Updated as of Oct. 1, 2021 at 4:28 p.m. to include video.

This weekend, Lore Meca Lara will bring her children to Alamance Art in downtown Graham, to remind them of their heritage and to help them celebrate their culture as Mexican Americans. She hopes many Hispanic community members bring their families to Graham this weekend, too, to attend Alamance County’s first annual Hispanic Heritage Month Festival on Sept. 25.

"This is for them to learn our heritage and to celebrate it," Meca Lara said. “We won't stop just because we're in a different country. You can still bring that with you and celebrate your ancestors."

Meca Lara, the chair of the committee working on the festival, was inspired by an art show for Latinx students in Alamance County. Seeing students celebrate their heritage and identity motivated Meca Lara to advocate for a bigger event to celebrate Hispanic Heritage Month. 
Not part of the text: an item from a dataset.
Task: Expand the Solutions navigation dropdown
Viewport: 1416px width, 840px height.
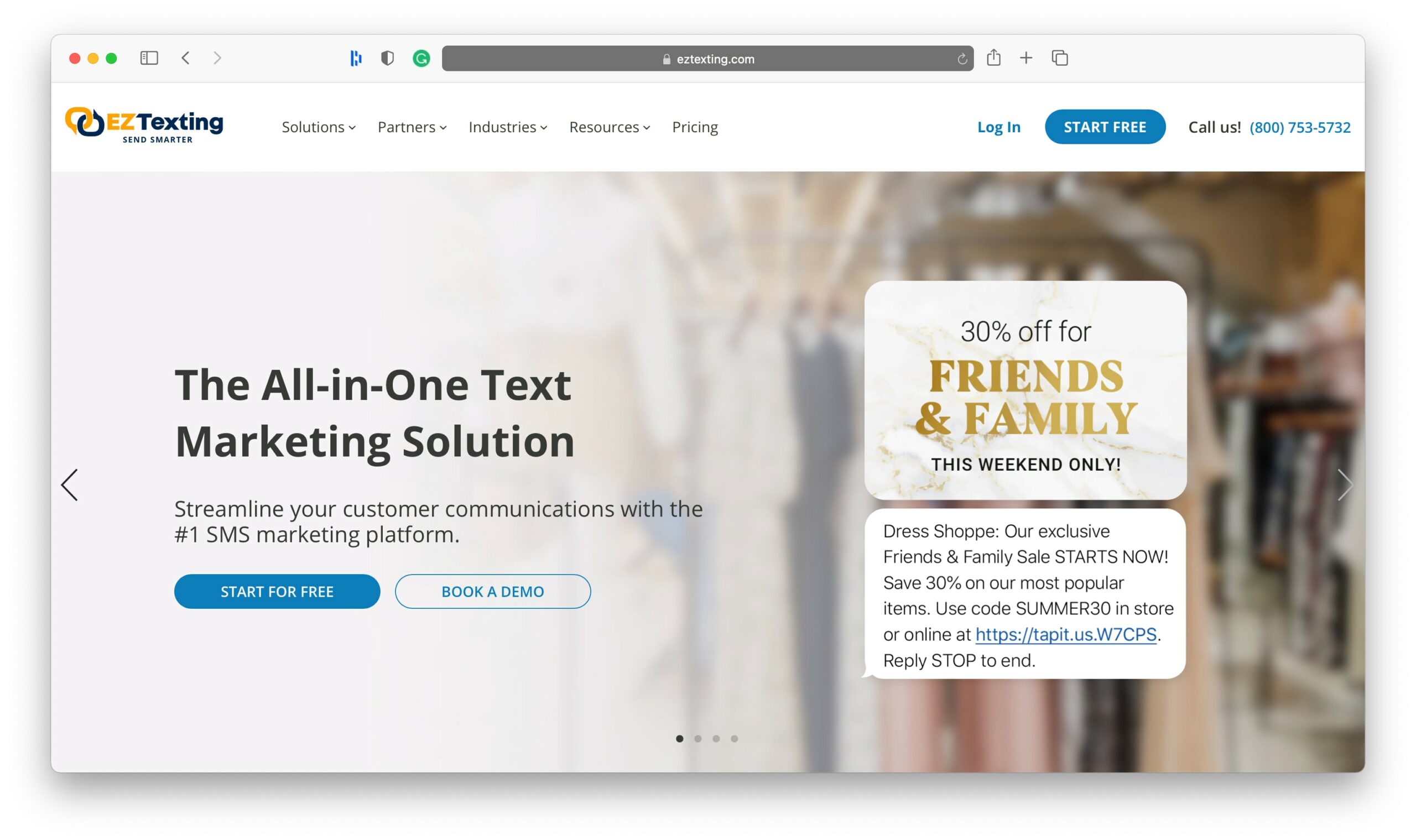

"I want this to be about our roots, but I also want it to be a celebration of being part of this country," Meca Lara said. "Being in the United States is a goal for so many Latinx people, and origins and being here is also a celebration, how we are now part of this country."

Junior Sarah Rusthoven began working on the festival committee over the summer as an intern for Alamance Arts. At the end of her internship, she asked Meca Lara to stay and continue working on the festival. 

"I've never had the chance to really work with people that were so dedicated to planning an event," Rusthoven said. "It's just awesome being around people who are so passionate about planning this event."

According to Meca Lara, the festival is made up of many components, but is centered around three main components: music, dancing and food. The festival will also include live dancers, crafts, a parade and community resources.

Rusthoven said Elon University can be seen in its own bubble,  and the festival is a great way to get outside of that bubble and explore the community.

"Alamance County does have a large Hispanic population, so go and meet some people that are living right next to you," Rusthoven said. "It's a great easy way to go have some fun yourself and expose yourself to the surrounding area."

As a Mexican American who has lived in the area for over 20 years, Meca Lara said she hopes Hispanic people in Alamance County who attend the event walk away knowing they are accepted and celebrated in the community.

"Alamance County is a place where we are also respected and welcome. We are part of the growth of Alamance County," Meca Lara said. "I also want the only American side to know that we are happy to be here and that we will also be respected, and we want to bring the best and give the best, because this is now our home."